_Task_:
Print all entries word for word.
━━━━━━━━━━━━━━━━
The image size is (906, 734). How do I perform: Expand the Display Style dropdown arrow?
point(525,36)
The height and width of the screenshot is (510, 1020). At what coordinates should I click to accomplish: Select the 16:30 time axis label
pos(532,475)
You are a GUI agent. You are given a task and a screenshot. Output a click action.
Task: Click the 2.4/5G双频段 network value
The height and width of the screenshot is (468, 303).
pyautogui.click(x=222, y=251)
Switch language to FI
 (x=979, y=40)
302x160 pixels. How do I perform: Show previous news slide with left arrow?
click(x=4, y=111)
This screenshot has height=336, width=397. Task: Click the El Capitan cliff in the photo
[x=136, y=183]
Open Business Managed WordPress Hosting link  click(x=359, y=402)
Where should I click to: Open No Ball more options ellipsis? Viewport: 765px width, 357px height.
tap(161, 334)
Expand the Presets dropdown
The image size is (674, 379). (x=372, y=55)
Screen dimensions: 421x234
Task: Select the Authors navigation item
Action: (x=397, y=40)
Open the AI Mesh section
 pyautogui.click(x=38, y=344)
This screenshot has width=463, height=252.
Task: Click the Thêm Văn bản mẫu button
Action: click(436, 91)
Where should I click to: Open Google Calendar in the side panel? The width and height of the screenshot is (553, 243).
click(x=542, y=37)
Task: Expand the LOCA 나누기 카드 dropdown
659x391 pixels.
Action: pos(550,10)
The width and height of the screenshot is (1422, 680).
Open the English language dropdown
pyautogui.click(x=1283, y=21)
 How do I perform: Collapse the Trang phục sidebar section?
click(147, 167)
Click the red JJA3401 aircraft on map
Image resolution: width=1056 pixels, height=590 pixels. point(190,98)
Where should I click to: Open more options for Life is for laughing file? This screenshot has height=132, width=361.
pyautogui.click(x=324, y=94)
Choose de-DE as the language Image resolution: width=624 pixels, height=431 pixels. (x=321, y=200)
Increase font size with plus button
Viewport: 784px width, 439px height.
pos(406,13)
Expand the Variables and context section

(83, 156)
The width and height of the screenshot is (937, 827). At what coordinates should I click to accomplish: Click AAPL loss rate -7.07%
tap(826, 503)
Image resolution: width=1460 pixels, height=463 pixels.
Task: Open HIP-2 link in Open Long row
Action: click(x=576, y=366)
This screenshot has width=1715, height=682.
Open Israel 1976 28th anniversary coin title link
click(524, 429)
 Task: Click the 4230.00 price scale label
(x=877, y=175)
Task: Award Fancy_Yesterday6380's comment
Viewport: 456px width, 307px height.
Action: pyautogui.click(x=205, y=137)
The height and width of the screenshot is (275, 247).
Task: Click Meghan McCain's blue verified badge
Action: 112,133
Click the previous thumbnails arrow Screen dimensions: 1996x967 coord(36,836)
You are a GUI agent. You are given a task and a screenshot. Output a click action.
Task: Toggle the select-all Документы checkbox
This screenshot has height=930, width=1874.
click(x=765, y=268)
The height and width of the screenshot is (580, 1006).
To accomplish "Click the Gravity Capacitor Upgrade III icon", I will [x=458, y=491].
━━━━━━━━━━━━━━━━
_Completed exercise_:
The image size is (906, 734). How do I perform: Expand the Display Style dropdown arrow?
point(525,36)
The height and width of the screenshot is (510, 1020). At what coordinates should I click to accomplish: Select the 16:30 time axis label
pos(532,475)
You are a GUI agent. You are given a task and a screenshot. Output a click action.
Task: Click the 2.4/5G双频段 network value
The height and width of the screenshot is (468, 303).
pyautogui.click(x=222, y=251)
Switch language to FI
 (x=979, y=40)
302x160 pixels. How do I perform: Show previous news slide with left arrow?
click(x=4, y=111)
This screenshot has height=336, width=397. Task: Click the El Capitan cliff in the photo
[x=136, y=183]
Open Business Managed WordPress Hosting link  click(x=359, y=402)
Where should I click to: Open No Ball more options ellipsis? Viewport: 765px width, 357px height.
tap(161, 334)
Expand the Presets dropdown
The image size is (674, 379). (x=372, y=55)
Screen dimensions: 421x234
Task: Select the Authors navigation item
Action: (x=397, y=40)
Open the AI Mesh section
 pyautogui.click(x=38, y=344)
This screenshot has width=463, height=252.
Task: Click the Thêm Văn bản mẫu button
Action: click(436, 91)
Where should I click to: Open Google Calendar in the side panel? The width and height of the screenshot is (553, 243).
click(x=542, y=37)
Task: Expand the LOCA 나누기 카드 dropdown
659x391 pixels.
Action: pos(550,10)
The width and height of the screenshot is (1422, 680).
Open the English language dropdown
pyautogui.click(x=1283, y=21)
 How do I perform: Collapse the Trang phục sidebar section?
click(147, 167)
Click the red JJA3401 aircraft on map
Image resolution: width=1056 pixels, height=590 pixels. point(190,98)
Where should I click to: Open more options for Life is for laughing file? This screenshot has height=132, width=361.
pyautogui.click(x=324, y=94)
Choose de-DE as the language Image resolution: width=624 pixels, height=431 pixels. (x=321, y=200)
Increase font size with plus button
Viewport: 784px width, 439px height.
pos(406,13)
Expand the Variables and context section

(83, 156)
The width and height of the screenshot is (937, 827). At what coordinates should I click to accomplish: Click AAPL loss rate -7.07%
tap(826, 503)
Image resolution: width=1460 pixels, height=463 pixels.
Task: Open HIP-2 link in Open Long row
Action: click(x=576, y=366)
This screenshot has width=1715, height=682.
Open Israel 1976 28th anniversary coin title link
click(524, 429)
 Task: Click the 4230.00 price scale label
(x=877, y=175)
Task: Award Fancy_Yesterday6380's comment
Viewport: 456px width, 307px height.
Action: pyautogui.click(x=205, y=137)
The height and width of the screenshot is (275, 247).
Task: Click Meghan McCain's blue verified badge
Action: 112,133
Click the previous thumbnails arrow Screen dimensions: 1996x967 coord(36,836)
You are a GUI agent. You are given a task and a screenshot. Output a click action.
Task: Toggle the select-all Документы checkbox
This screenshot has height=930, width=1874.
click(x=765, y=268)
The height and width of the screenshot is (580, 1006).
To accomplish "Click the Gravity Capacitor Upgrade III icon", I will [x=458, y=491].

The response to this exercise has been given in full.